For policymakers, AI can be seen as a tool inside a larger jobs-and-exports strategy, not as a standalone “AI strategy.” This could tap into the same dynamics that made manufacturing powerful, targeting large export markets and applying technology at scale with the result of absorbing large numbers of lower-skill workers. This suggests several practical directions:

Progress is likely to depend on augmenting existing capabilities in a small number of sub-sectors then expanding into adjacent sectors where there is global demand.3 Examples might be cross border banking and mobile money in Kenya, or Nollywood films and Afrobeats in Nigeria, as well as newer, AI-native services such as data curation or AI-assisted compliance, where human judgment remains essential.

This will often require working with larger incumbent firms, rather than just startups, with targeted enabling investments such as reliable power, connectivity, digital public infrastructure, and training where it can accelerate growth.

Support can be made conditional using “export discipline”, as used by the Asian tiger economies: to target public goods and other forms of support at companies that show they can win in global markets via export receipts.

Services automation by AI does present risks to jobs, but the best approach may be to face them head-on rather than shying away from services altogether. The available evidence is mixed, but not discouraging. Some studies suggest that AI tools can disproportionately raise the productivity of less-experienced workers, and that augmentation may be more common than full automation.

Nevertheless, uncertainty remains high. AI technologies are evolving rapidly, and no single sector or model is likely to dominate. A portfolio approach—combining services with continued investments in agriculture, manufacturing niches, and regional markets may prove more robust than a singular focus on any one pathway.

Given the complexity and risk involved in selecting sectors, policymakers may wish to use data driven methodologies. Our paper cites a ‘progression network’, a new, data-driven methodology that links technology subfields with the goods and service categories to grow into export. strengths. The right posture is ambition matched with data-driven discipline: make targeted bets, measure performance, and adapt as conditions evolve.
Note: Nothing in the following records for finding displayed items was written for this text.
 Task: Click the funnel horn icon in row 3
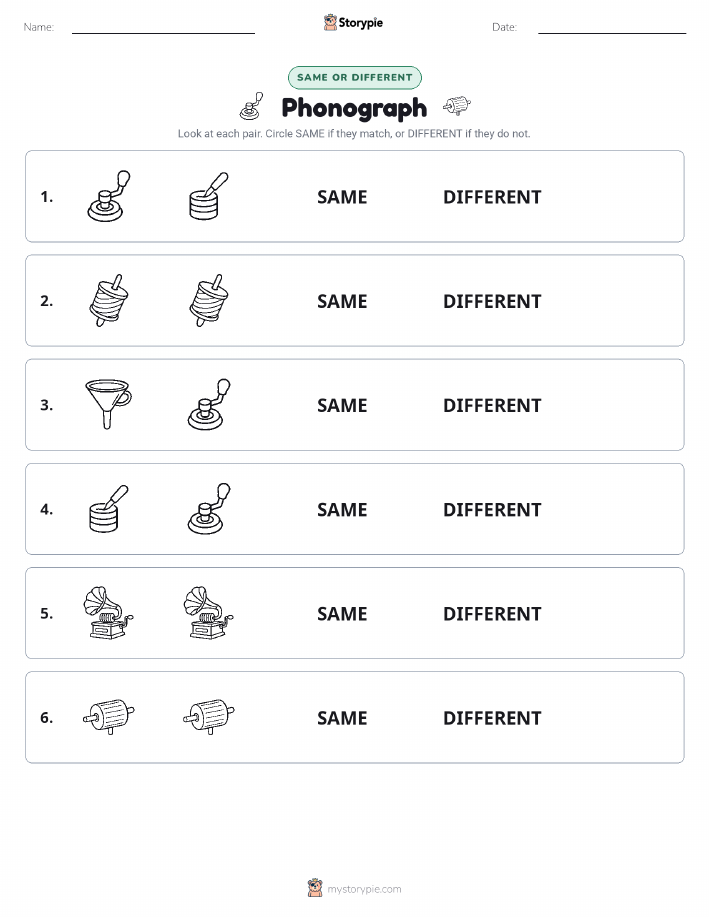click(x=109, y=404)
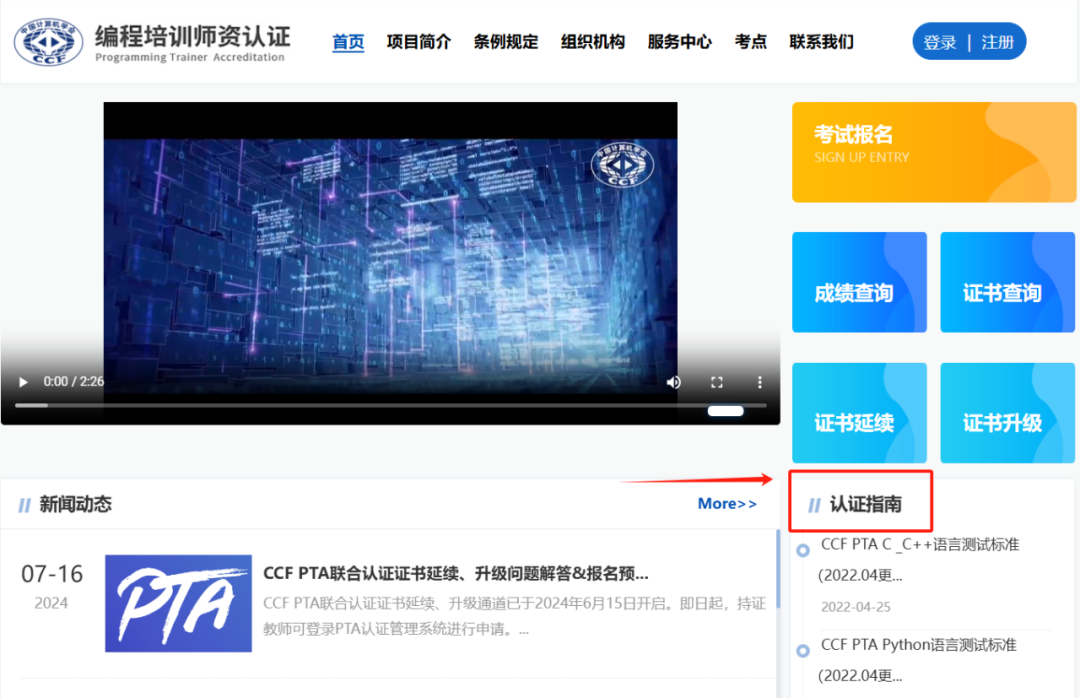Image resolution: width=1080 pixels, height=698 pixels.
Task: Enter fullscreen mode on the video player
Action: (x=716, y=381)
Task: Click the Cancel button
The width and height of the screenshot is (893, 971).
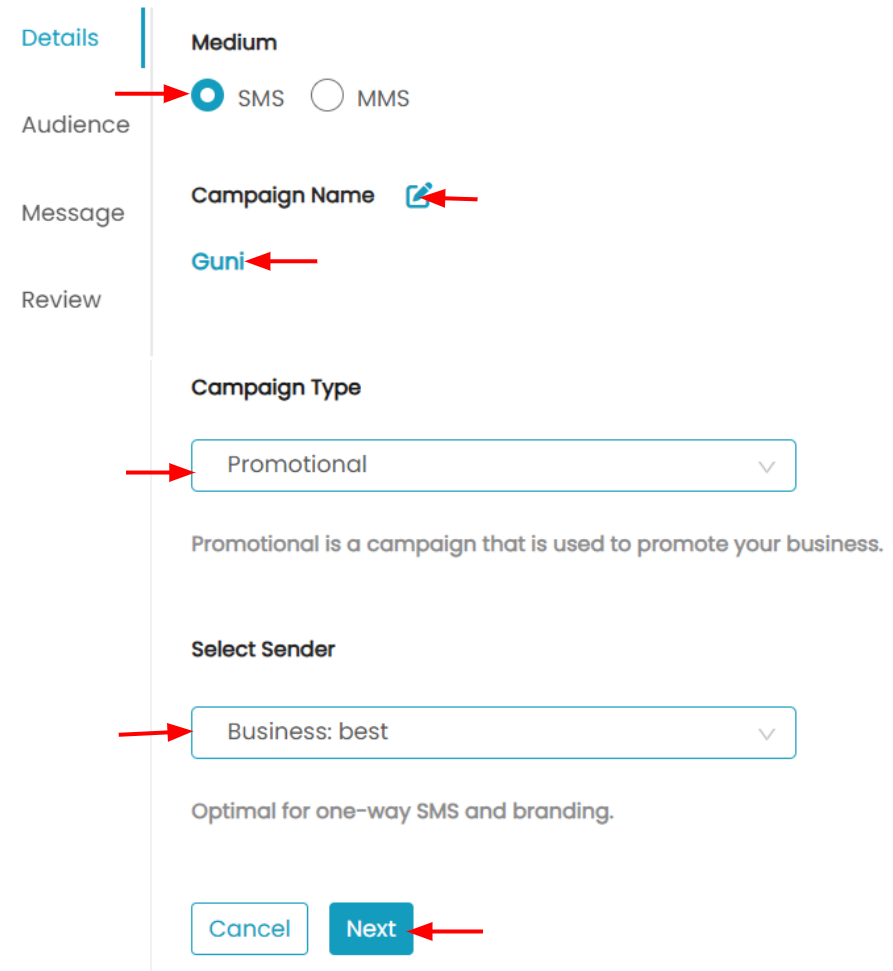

There are real risks, yet there is also a credible opportunity. No single strategy will absorb the full scale of Africa’s workforce expansion, but a competitive, AI-enabled service sector, one built around human-AI complementarities, could still anchor a broader growth model that generates foreign exchange, fiscal revenue, and rising demand for domestic goods and services. This entails a more complex political economy than simply writing a national AI strategy but also closer to what job creation requires.